Nuno Espírito Santo destaca que o FC Porto conseguiu «meter a bola na área com critério». Mas a equipa fez apenas 3 remates na grande área, e o guarda-redes do Copeganha praticamente só teve que sair a cruzamentos (foram 37 no total, mas nenhum que levasse açúcar para André Silva, Depoitre e companhia – e nem faria sentido insistir por esta via, pois o Copenhaga é mais forte pelo ar no momento defensivo).
Não basta o crer, a ambição e a garra. O portismo não ganha jogos, a competência sim – sendo que o portismo pode dar aquele empurrão extra. E esta ideia de jogo, se não for fortemente revista por Nuno Espírito Santo, não tratá nada de bom ao longo desta época. A dizê-lo é agora, quando a época está no início, não é depois de uma série de maus resultados. Porque fazer balanços no final é fácil, mas assumir os alertas quando ainda estamos em estado de graça, isso sim, é mais difícil. O treinador não pode ter medo. Não tem nada a perder. Ontem, por ter medo de perder, foram-se dois pontos e um milhão de euros.

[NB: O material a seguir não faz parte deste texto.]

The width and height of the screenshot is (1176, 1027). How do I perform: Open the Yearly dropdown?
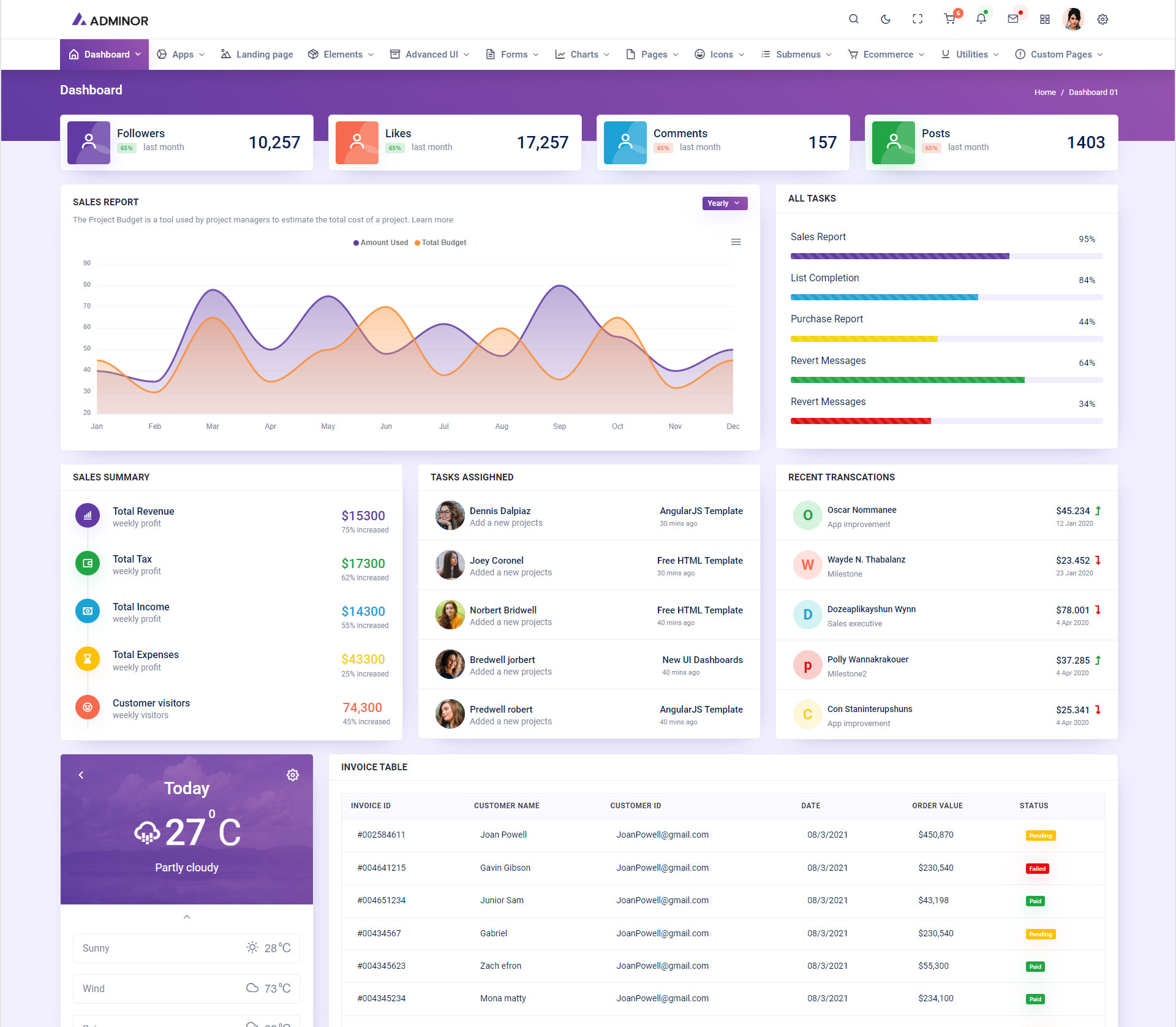point(724,203)
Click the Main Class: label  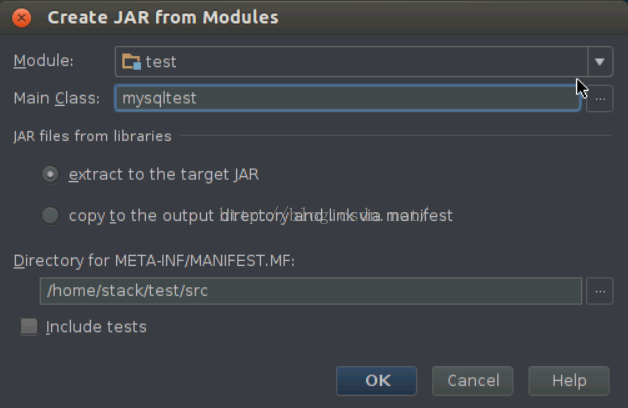[56, 98]
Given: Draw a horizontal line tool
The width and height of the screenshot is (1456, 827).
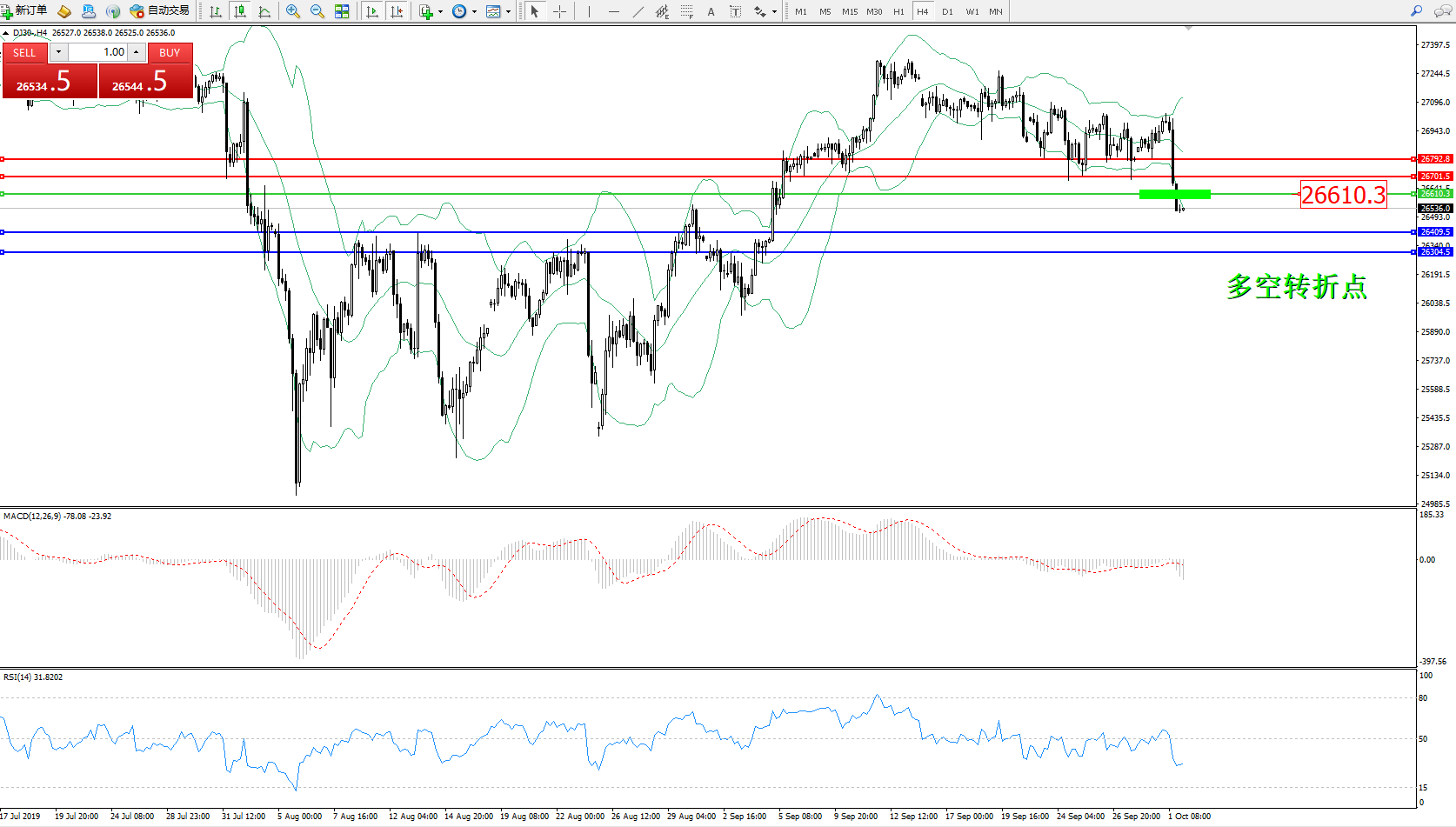Looking at the screenshot, I should [614, 11].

Isto não é de todo isolar responsabilidades em Nuno Espírito Santo, que não será nunca, de todo, o responsável por qualquer insucesso esta época. Não pode dar mais do que as condições que tem ou do que o próprio já mostrou na sua carreira. Se conseguir ir aos 1/8 da Champions e estar na luta pelo título nacional até ao fim, já será um superar de expetativas face às condições que estavam previamente reunidas. A época é longa, tanto FC Porto como Benfica ou Sporting vão ter momentos melhores ou piores, mas desde o início da pré-época ainda não vimos um produto que deixe sonhar com grandes feitos. Pode haver evolução? Com certeza que sim, e vai haver. Porque menos do que isto é difícil dar. Por aqui, continuar-se-á a destacar as coisas que precisam de ser melhoras, seja após uma derrota, seja após um empate, seja após 10 vitórias consecutivas. Nuno vai ser, tem que ser, o treinador até ao final da época, logo temos que nos focar naquilo que pode e deve ser melhorado.
Não se pode exigir o título a um treinador inexperiente e que se estreia neste patamar, a um plantel que é jovem, que não teve nenhum jogador particularmente valorizado na última época (na perspetiva de uma mais-valia), que tem caras novas e jogadores que precisam de tempo para evoluir e render. Mas há uma coisa que nunca poderemos deixar de exigir: que deixem claro que deram tudo, tudo que estava ao alcance para ganhar o jogo. Ser Porto não é ganhar sempre, mas tem que ser lutar sempre para ganhar. O FC Porto ontem não o fez.
Uma nota positiva para o grande golo de Otávio, assistido por André Silva. A espaços foram-se vindo algumas coisas positivas de Layún, Danilo ou Óliver, mas é difícil destacar grandes coisas do jogo de ontem. Foi mau.
Na próxima jornada o FC Porto vai a Leicester, Inglaterra, onde nunca ganhou. Em 17 jogos perdeu 15, e os dois que empatou foram com golos em cima do minuto 90 (Mariano e Costinha). Na casa do campeão inglês, um ponto já seria excelente e bem vindo. Uma coisa é a ambição de ganhar, outra é o realismo dos objetivos que podem ser alcançados. Sobretudo quando uma equipa, após o 1×0, se fecha atrás e passa a jogar como equipa pequena. É uma coisa que estávamos habituados a ver no Estádio do Dragão, mas não na equipa da casa. Agora segue-se o Tondela. Se não for pedir muito, que o FC Porto não jogue em Tondela como o Tondela jogaria no Dragão. Os três pontos virão por acréscimo. O FC Porto ontem foi, como disse Nuno, uma equipa que não quer ser. E que nunca poderá ser.